Rebecca and I look forward to the Small Press Expo all year, where independently published artists and writers sell their comic books and graphic novels. Each year, we assure each other that we are going to post a review on the blog about all of our excellent purchases, but each year, we get home exhausted, and stretch the reading out over several months, and never quite get around to putting together a cohesive review. But this year will be different!
…Okay, so SPX was a few weeks months ago, but we’ve still got a couple of great finds to share with you!
The Shadow Hero
By Gene Luen Yang (author) and Sonny Liew (artist)

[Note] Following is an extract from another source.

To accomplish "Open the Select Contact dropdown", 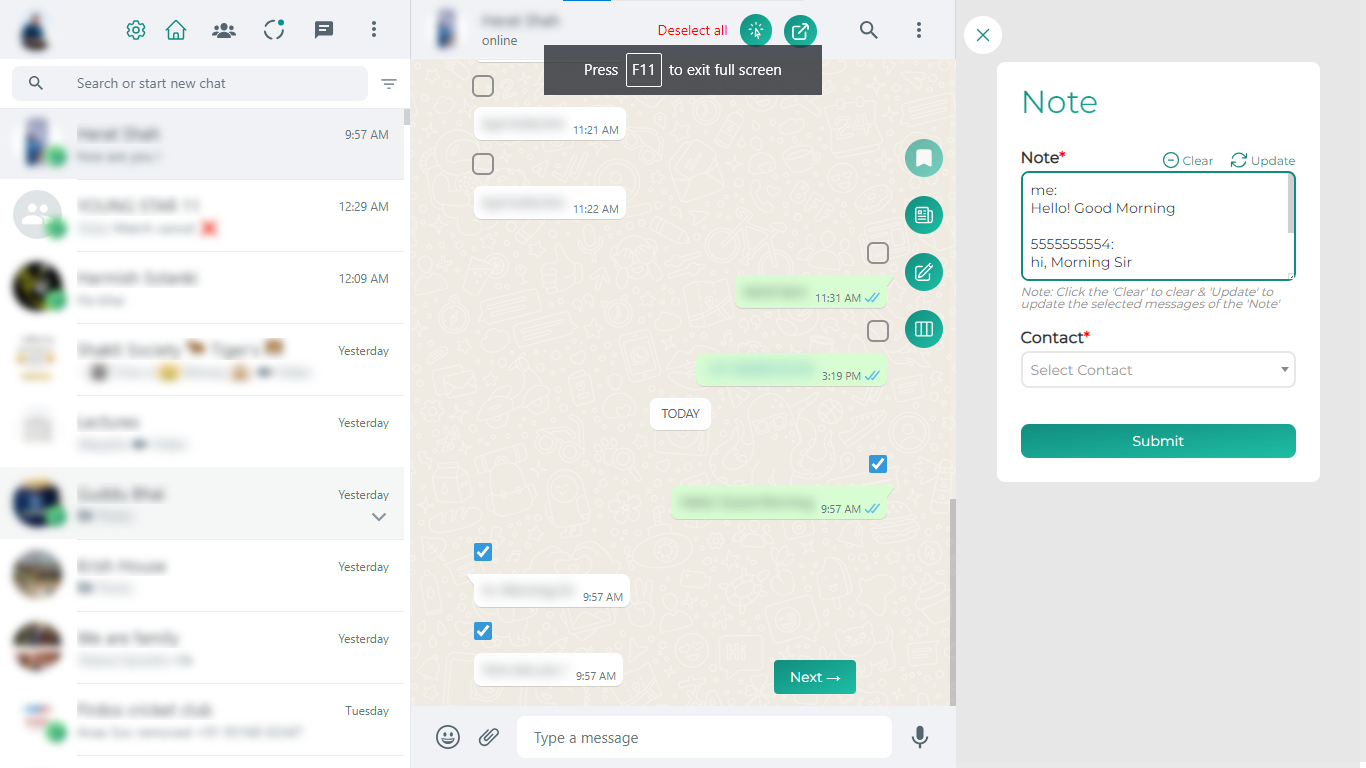I will pos(1157,369).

I picked up this graphic novel almost immediately upon entering the floor, and it turned out to be my favorite purchase. The author and artist are both Asian Americans, who had discovered a very short run of what was likely the first Asian American superhero, the Green Turtle. They elaborate more on the source material in the back of the book, but the short version is that it was written by a Chinese American author during World War II, showing allied China defending American against Japanese agents. The Green Turtle himself is kept very mysterious in the original books, and is never given any sort of backstory, which Yang and Liew decide to correct in their update.
The update works brilliantly! The plot is very clever, characters are all so wonderful, and the dialogue is laugh-out-loud funny. I was giggling through the whole thing, much to Rebecca’s amusement and exasperation. (When she read it, she laughed, too, but also said that it might hit her second-hand-embarrassment squick a bit much for her to fully enjoy.)
By Megan James
Innsmouth was a close second, though only the first three issues were available (the fourth one has come out in the time it took me to actually post this review), of what will hopefully be a long-running series. (The only drawback to the independent publishing is, who knows how long there will be funding for any given project. If only I were a millionaire!)
It takes place in the fictional town of Innsmouth, MA, made famous by Lovecraft in his stories. In this narrative, Innsmouth is a fairly normal New England town, with a small university, and a religious cult that worships Cthulhu, which pretty much everyone tries to tolerate by ignoring.
You can read the first issue online, introducing Randolph Higgle, who is a junior acolyte of the cult, basically doing door-to-door evangelizing, until he is forced into more responsibility than he can handle and he goes to outside help for advice. The author comments that she always loved the Lovecraft stories, while pretty much despising the man himself, so it is her ambition to capture as much of a the gloomy fun as possible without any of the racism and other bigotry.